Comment pousse une « fleur de Koleski » ?

Avec une petite paille, tenue verticalement, soufflez sur la surface d’une flaque d’eau. Vous générez ainsi un petit flux d’air purement radial qui va mettre l’eau en mouvement. Une méthode équivalente consiste à forcer le mouvement par en dessous, avec un petit jet d’eau juste sous l’interface eau-air.
Autre moyen simple : changer la tension de l’interface sur une zone quasi-ponctuelle. On exploite dans ce cas un effet Marangoni, qui peut être chimique ou thermique. Quiconque a l’habitude de faire la vaisselle à la main a fait l’expérience de la version chimique : une goutte de savon déposée sur l’eau dans une poêle sale a pour effet de dégager instantanément une zone claire sur la surface. La version thermique est moins banale, mais à peine moins simple. On peut la tester sur la même poêle avec un fer à souder dont la pane a été taillée comme un crayon. Il suffit de « piquer » la surface de l’eau avec la pointe chaude pour provoquer le mouvement {1}.

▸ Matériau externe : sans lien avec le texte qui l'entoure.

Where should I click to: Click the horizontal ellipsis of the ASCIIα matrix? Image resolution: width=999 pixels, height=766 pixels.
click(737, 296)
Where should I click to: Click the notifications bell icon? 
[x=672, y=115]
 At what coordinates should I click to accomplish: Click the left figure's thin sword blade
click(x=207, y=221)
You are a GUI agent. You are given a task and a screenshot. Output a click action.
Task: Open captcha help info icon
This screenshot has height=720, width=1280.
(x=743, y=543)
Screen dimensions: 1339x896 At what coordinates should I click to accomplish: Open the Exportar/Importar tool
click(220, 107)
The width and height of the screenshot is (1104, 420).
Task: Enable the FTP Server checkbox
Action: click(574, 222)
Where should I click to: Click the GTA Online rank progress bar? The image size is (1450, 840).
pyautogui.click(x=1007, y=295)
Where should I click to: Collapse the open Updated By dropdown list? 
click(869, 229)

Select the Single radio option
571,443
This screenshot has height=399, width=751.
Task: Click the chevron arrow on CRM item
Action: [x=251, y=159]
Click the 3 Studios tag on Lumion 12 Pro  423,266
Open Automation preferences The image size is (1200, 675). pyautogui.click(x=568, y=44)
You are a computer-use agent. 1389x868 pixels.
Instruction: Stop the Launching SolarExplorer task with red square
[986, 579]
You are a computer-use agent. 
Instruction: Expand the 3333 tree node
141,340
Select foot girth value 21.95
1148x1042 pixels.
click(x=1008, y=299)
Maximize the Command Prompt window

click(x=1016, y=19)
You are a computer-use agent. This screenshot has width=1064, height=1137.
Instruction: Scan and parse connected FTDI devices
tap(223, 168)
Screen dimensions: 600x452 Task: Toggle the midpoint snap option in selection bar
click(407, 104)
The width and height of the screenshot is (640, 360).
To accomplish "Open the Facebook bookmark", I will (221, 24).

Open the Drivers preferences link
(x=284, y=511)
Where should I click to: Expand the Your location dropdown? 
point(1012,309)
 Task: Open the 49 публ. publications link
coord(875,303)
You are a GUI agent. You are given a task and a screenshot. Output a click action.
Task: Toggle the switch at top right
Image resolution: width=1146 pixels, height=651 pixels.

En principe, toutes ces expériences sont équivalentes, au moins qualitativement : on s’attend à ce que l’écoulement généré présente la même symétrie radiale que celle de la source d’excitation. Le fluide devrait s’écouler de la même façon dans toutes les directions, le champ de vitesse associé formant un tore de révolution autour de la source.
C’est le résultat qu’on attend dans l’hypothèse d’un fluide pur (de l’eau idéalement propre). En réalité la limite du fluide pur n’est jamais réalisée, l’interface eau-air étant toujours contaminée par des traces d’éléments tensio-actifs (TA). Evidemment les TA sont présents en abondance dans le cas de la vaisselle sale. On peut d’ailleurs faire les mêmes expériences sur un film de savon (celle avec la paille est décrite dans un article de 1989 {2}). Ceci dit, la même remarque sur la symétrie de l’écoulement est pertinente, présence de TA ou pas.

On trouve dans la littérature des réalisations de ces différents types d’expériences, avec des sources d’excitation de tailles variées, du nanomètre au centimètre. Des écoulements radiaux (approximativement) sont observés, mais quelques contre-exemples spectaculaires sont décrits où l’écoulement s’organise en paires de tourbillons. Nous avons monté plusieurs expériences au CRPP pour une étude systématique du phénomène, dans les versions mécanique (jet d’eau, Fig.1) et thermique (avec des particules chauffées par laser). Nous avons pu déterminer les conditions d’apparition des vortex et caractériser les champs de vitesse afférents. En parallèle des observations, une étude théorique a été entreprise, basée sur les équations classiques de l’hydrodynamique dans la limite de Stokes (on néglige l’inertie du fluide), à partir desquelles une simulation numérique a été construite {3}. L’analyse montre que le phénomène est le fait d’une instabilité hydrodynamique, conséquence du couplage entre la concentration superficielle en TA et la vitesse du fluide. A faible forçage, l’écoulement est (quasi) radial. Augmenter le forçage conduit à une brisure spontanée de la symétrie radiale, avec l’apparition d’une ou deux paires de vortex. Propriété importante du phénomène : la présence de TA est une condition nécessaire de l’instabilité, mais il suffit de très peu. Les vortex apparaissent sur de l’eau « pure », du seul fait de la contamination par l’exposition à l’air en quelques minutes.
Entre autres phénomènes restés inexpliqués jusqu’ici, notre analyse permet de comprendre comment des particules chaudes à la surface de l’eau, sphériques et sans traitement, se comportent comme des micro-nageurs hyper-véloces {4}.

{1} Attention à la sécurité si vous faites l’expérience. Le 220V et l’eau font mauvais ménage.
{2} Couder et al., On the hydrodynamics of soap films, Physica D 37, 384 (1989).
{3} G. Koleski, J.-C. Loudet, A. Vilquin, B. Pouligny and T. Bickel, Surfactant-driven instability of a divergent flow, à paraître dans Physical Review Fluids, rubrique Editors’ Suggestion.
{4} A. Girot et al., Motion of Optically Heated Spheres at the Water – Air Interface, Langmuir 32, 2687 (2016).

Photographies : Paire de vortex dans l’expérience du jet d’eau (vues de dessus): à gauche, lignes de courant ; à droite, trace (dite « Fleur de Koleski ») générée par une goutte de colorant déposée entre les deux vortex.